Why does conformity and size trump performance and vision when it comes to CCGs?
Chair of the now-disbarred Red House CCG, Kenneth Spooner laments the loss of the UK's last small clinical commissioning group.
It turns out that size does matter. Farewell to a battling minnow: the country's smallest commissioning group - the single practice based Red House CCG - is barred from progress due to new Government legislation.
Now this might seem a little strange when viewed from the early days of the NHS reforms when Andrew Lansley was trumpeting the fact that his new plans would ensure that GPs and their patients would influence the way the NHS delivered for them. He promised we would be able to make changes that would improve the experience for all.
‘No decision about me without me' was the soundbite, but unless David Nicholson is going to attend our local patients group meeting that phrase sounds as hollow as a chocolate Easter egg. His view of a bottom up approach to health care gone exactly that - bottom up.
Now the news may be as sad as the demise of Rutland CCG but in all honesty will it mean anything to general practitioners other than the ending of a rather cute anachronism?
I hope so. In representing the opening ideals of the reforms, Red House CCG set to achieve their aims and reconfigure services to meet the needs of the patient body that they serve - not through endless meetings where the vested interests of some meet the intransigence of others, but by rapid consensual application of common interests.
In the year and a bit we have been working as a CCG we have
· Protected our patients from discriminatory blocks to secondary care service
· Brought the hospital based audiology service in house so patients can now get hearing tests, hearing aids and follow-up tailored to suit their needs.
· Enhanced primary care dermatology
· Set up new mental health services, focussing on medically unexplained symptoms
· Created and commissioned a in-practice new allergy service.
The fact that these can be identified in conjunction with our patient representative, designed commissioned and set up within a year demonstrates the flexibility that small groups offer.
The temptation for all commissioners is to start with grand redesigns of major heath care issues. These end up being mired in complexity and are often so detailed that it is impossible to measure the outcome of the new and putatively more economical way of doing things. Starting small and sensitive allows a feeling of what actually works (and saves money) to be gathered and to build on these achievement.
For example, at present we have a diabetes reconfiguration bid waiting for PCT approval. It took one doctor's hard work with innovative thinking three months to get the whole scheme laid out with links to both hospital and community service. A previous scheme took nearly 3 years and still has not delivered any benefits to our practice.
The key to all of this process is consensual commitment. At a time when the ability of CCGs to consult and reflect their constituent practices varies, and when dissent with decisions may be ignored this is indeed a golden key. The desire to change and the motivation to engage with change constructively and productively is something that we have demonstrated is vital to success.
Clearly, there are very successful commissioning groups run but very competent and engaging managers and they will hold the hopes of both Government and GPs as they set about the tasks mandated to them by the NHS Act.
For us, as a small and soon-to-be disbarred commissioning group, the future will involve trying to ensure that our achievements develop and realise their true potential.
This will offer mutual benefit:
· As a locality we can maintain our cohesive approach and continue to develop innovative ways of delivering services in more efficient and economical ways
· We can offer savings of time and money to a commissioning group within which we sit
· We can be the perfect structure in which to pilot new ideas and models before rolling out through the whole CCG
· We, in turn, can benefit from the autonomy that preserving a locality status will confer.
At the risk of ending on a note of cynicism I cannot help but observe local history and how for the last 20 years Hertfordshire has split and amalgamated back to a united Hertfordshire again. Now we have two CCGs, a West and an East; I wonder how long before the CCGs merge again.
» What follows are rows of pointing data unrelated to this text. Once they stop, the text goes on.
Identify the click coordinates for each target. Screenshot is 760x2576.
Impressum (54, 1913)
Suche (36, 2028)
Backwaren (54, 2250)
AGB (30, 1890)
The last fading phase of the Red House CCG will witness the gravitational accumulation of power to the central black hole and the endless cycle of NHS reorganisation hit just another bureaucratic barrier, whilst we reflect on what could have been and should still be.
Given our record of success, why cannot the Department of Health and the NHS Commissioning Board make an exception and let us survive? Why does conformity and size, rather than performance and vision, matter so much in the NHS?